*WORK REQUIRED*. Copy the lines from the one containing "Select the light" through the one containing "This screenshot has height=160, width=285.", changing "virtual drive" to "network drive" and keeping everything else the same. Leave the pictures out.

*SOURCE DATA*.
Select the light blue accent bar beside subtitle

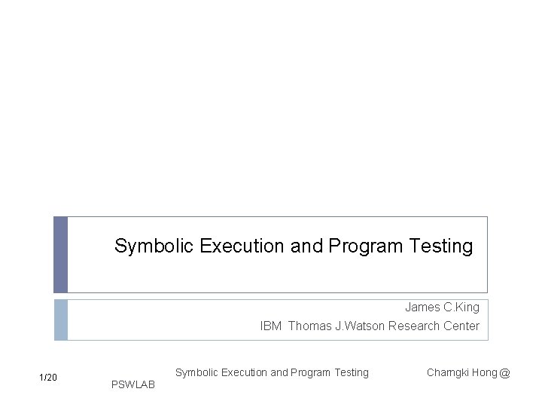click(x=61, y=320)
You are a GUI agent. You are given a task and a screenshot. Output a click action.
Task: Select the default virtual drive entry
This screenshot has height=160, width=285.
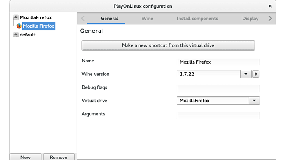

---

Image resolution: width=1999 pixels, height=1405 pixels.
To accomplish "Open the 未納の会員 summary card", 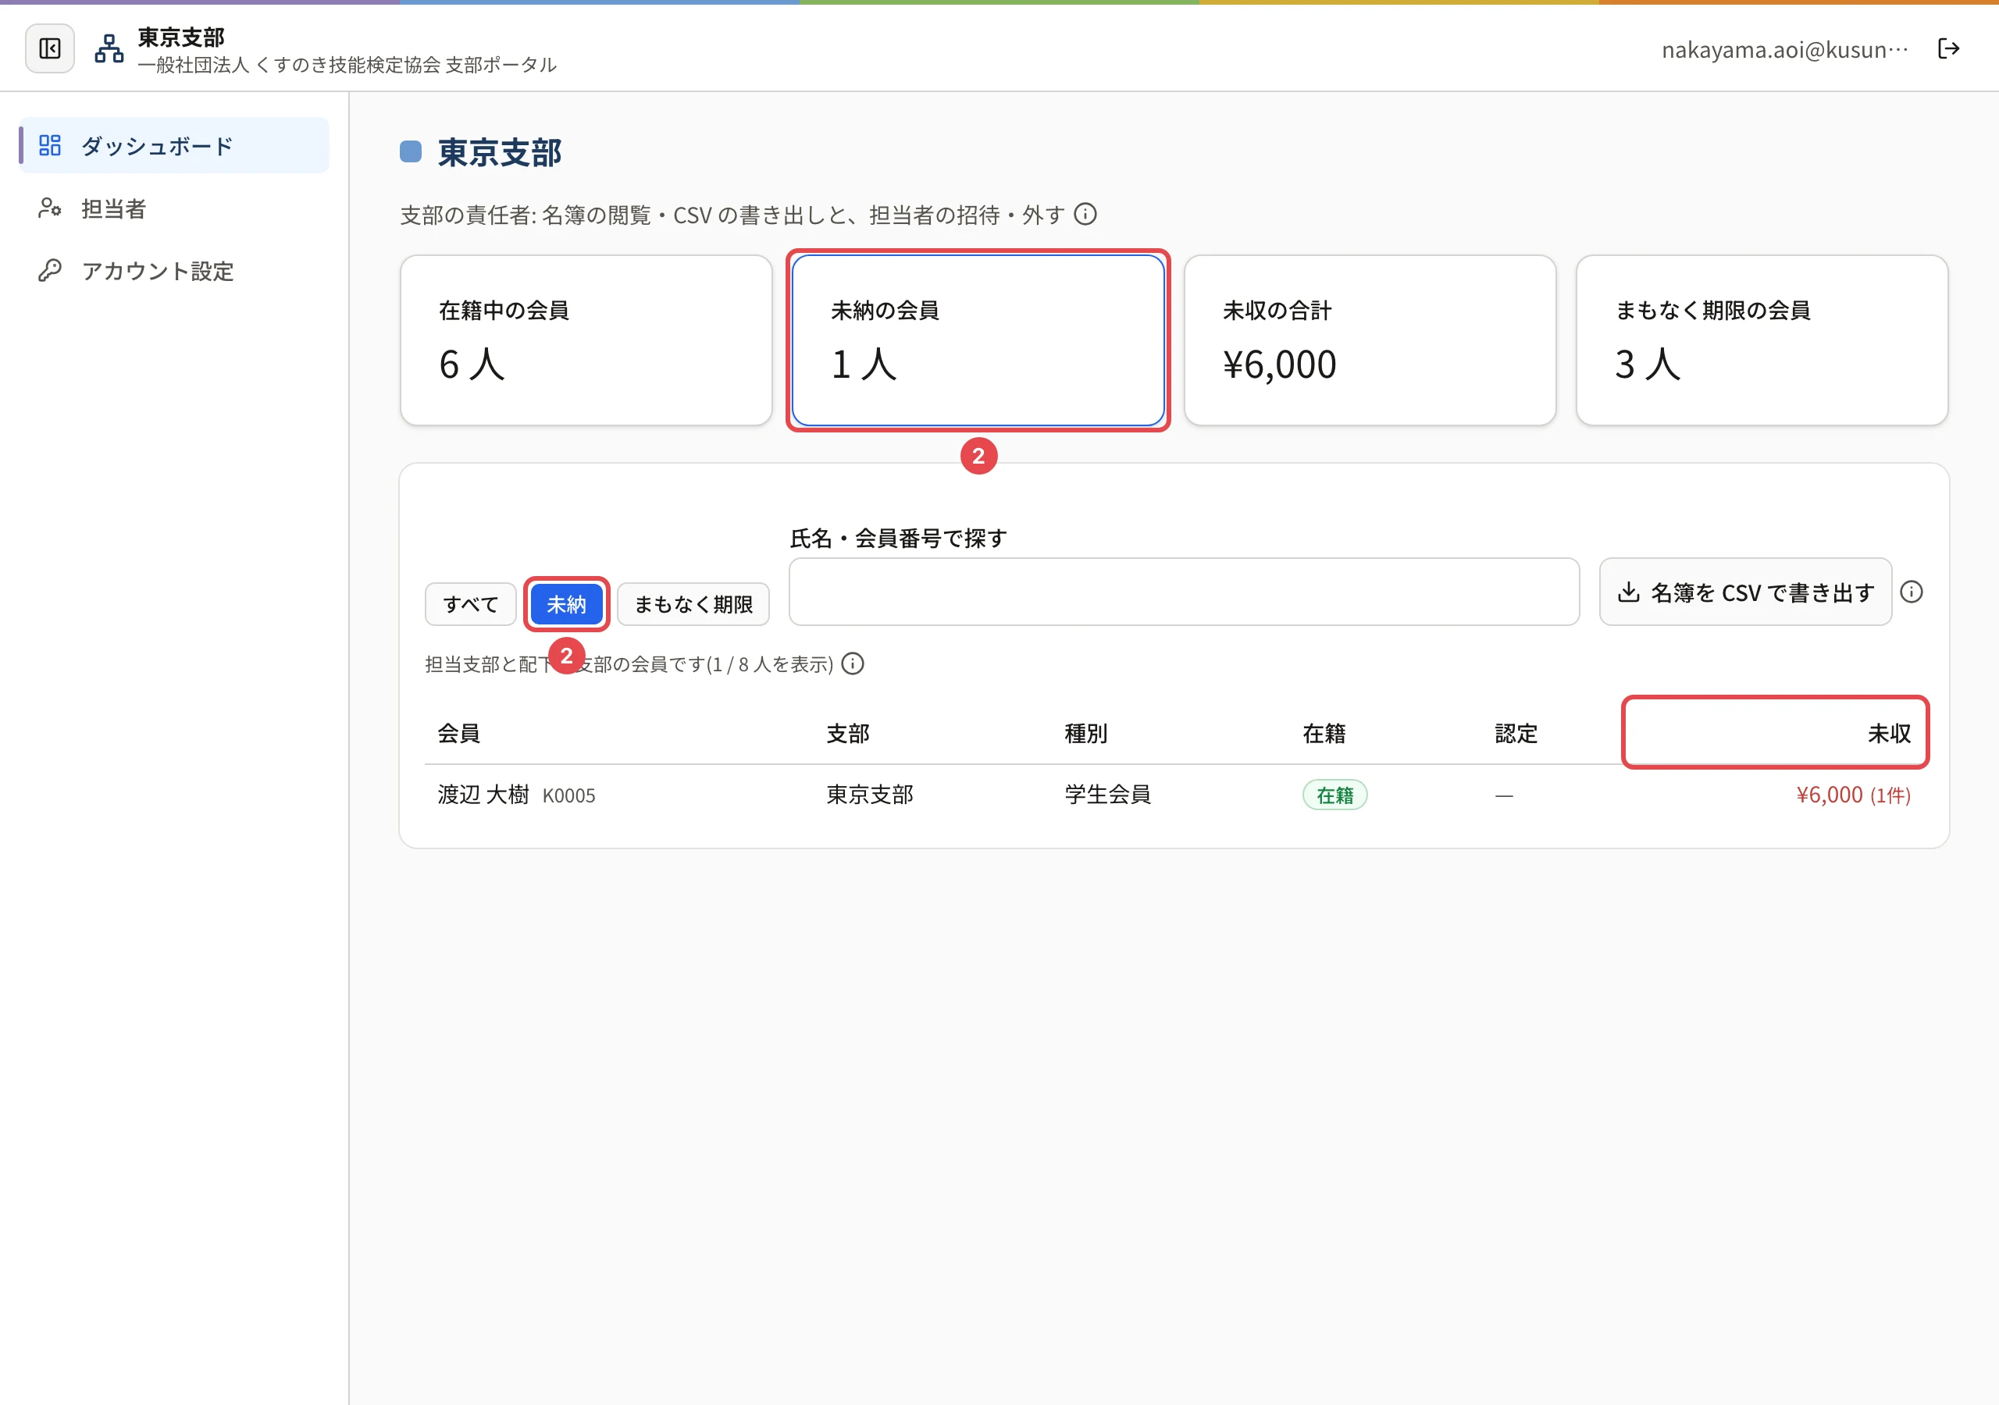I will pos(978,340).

==

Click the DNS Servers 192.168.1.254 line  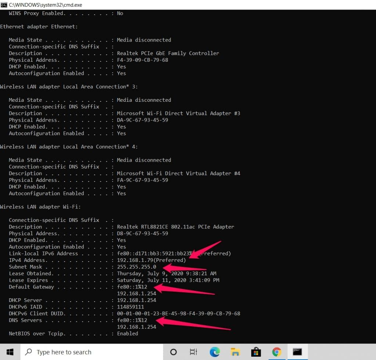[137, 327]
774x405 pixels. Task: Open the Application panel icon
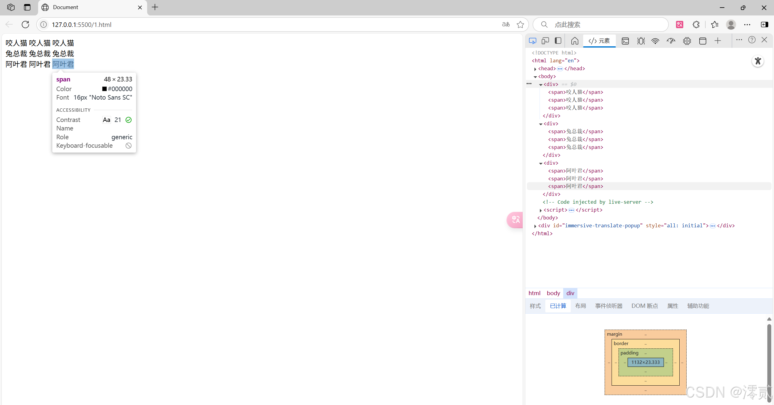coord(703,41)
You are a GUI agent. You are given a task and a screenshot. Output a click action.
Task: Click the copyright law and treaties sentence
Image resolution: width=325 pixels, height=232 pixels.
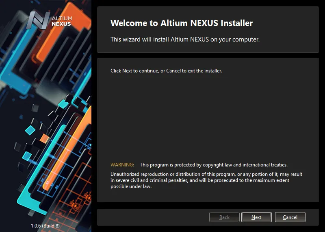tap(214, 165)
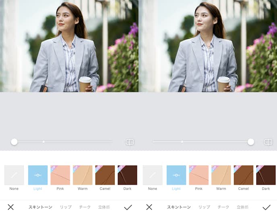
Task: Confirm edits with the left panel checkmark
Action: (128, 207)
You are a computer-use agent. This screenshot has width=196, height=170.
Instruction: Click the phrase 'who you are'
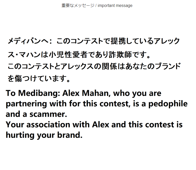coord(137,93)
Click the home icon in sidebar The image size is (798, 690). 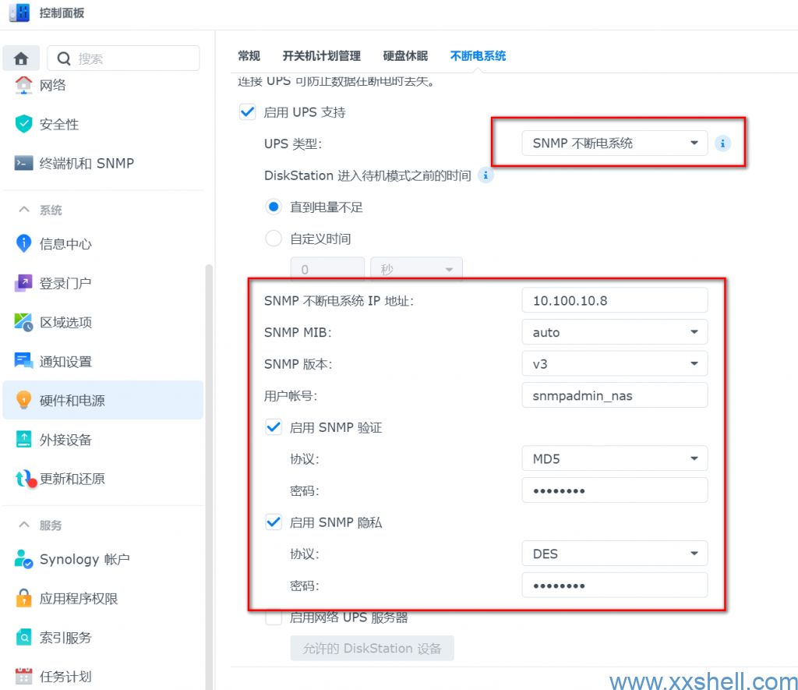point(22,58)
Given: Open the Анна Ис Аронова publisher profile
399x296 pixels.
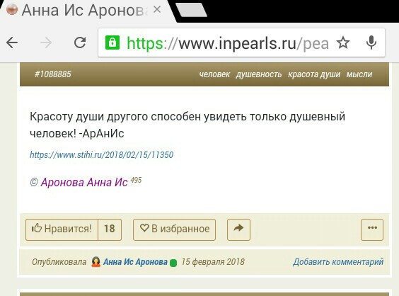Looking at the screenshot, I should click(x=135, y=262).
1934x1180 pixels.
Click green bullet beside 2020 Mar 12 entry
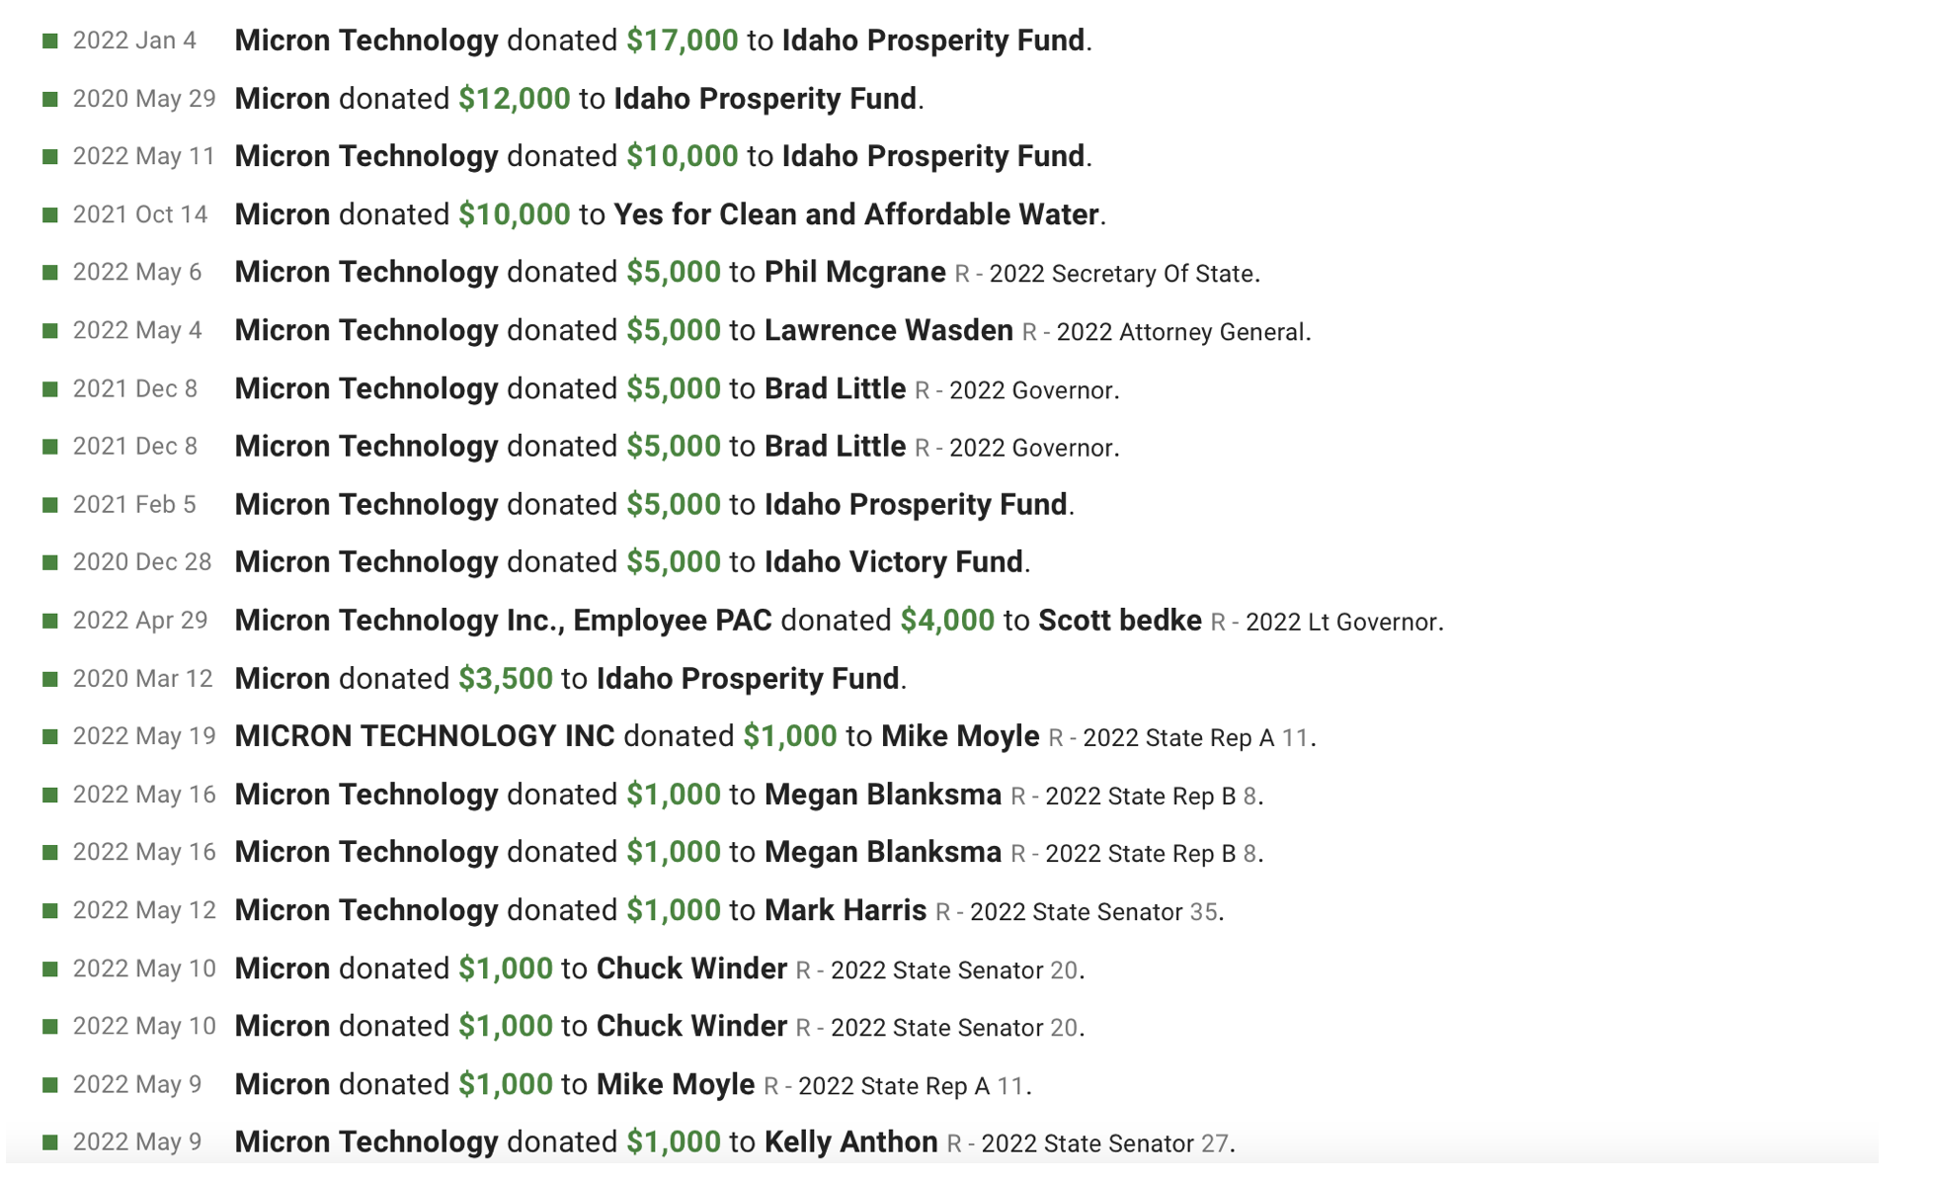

*COMPLETE ANSWER*.
Select the light blue accent bar beside subtitle

click(x=61, y=320)
You are a GUI agent. You are given a task and a screenshot. Output a click action.
Task: Select the default network drive entry
This screenshot has height=160, width=285.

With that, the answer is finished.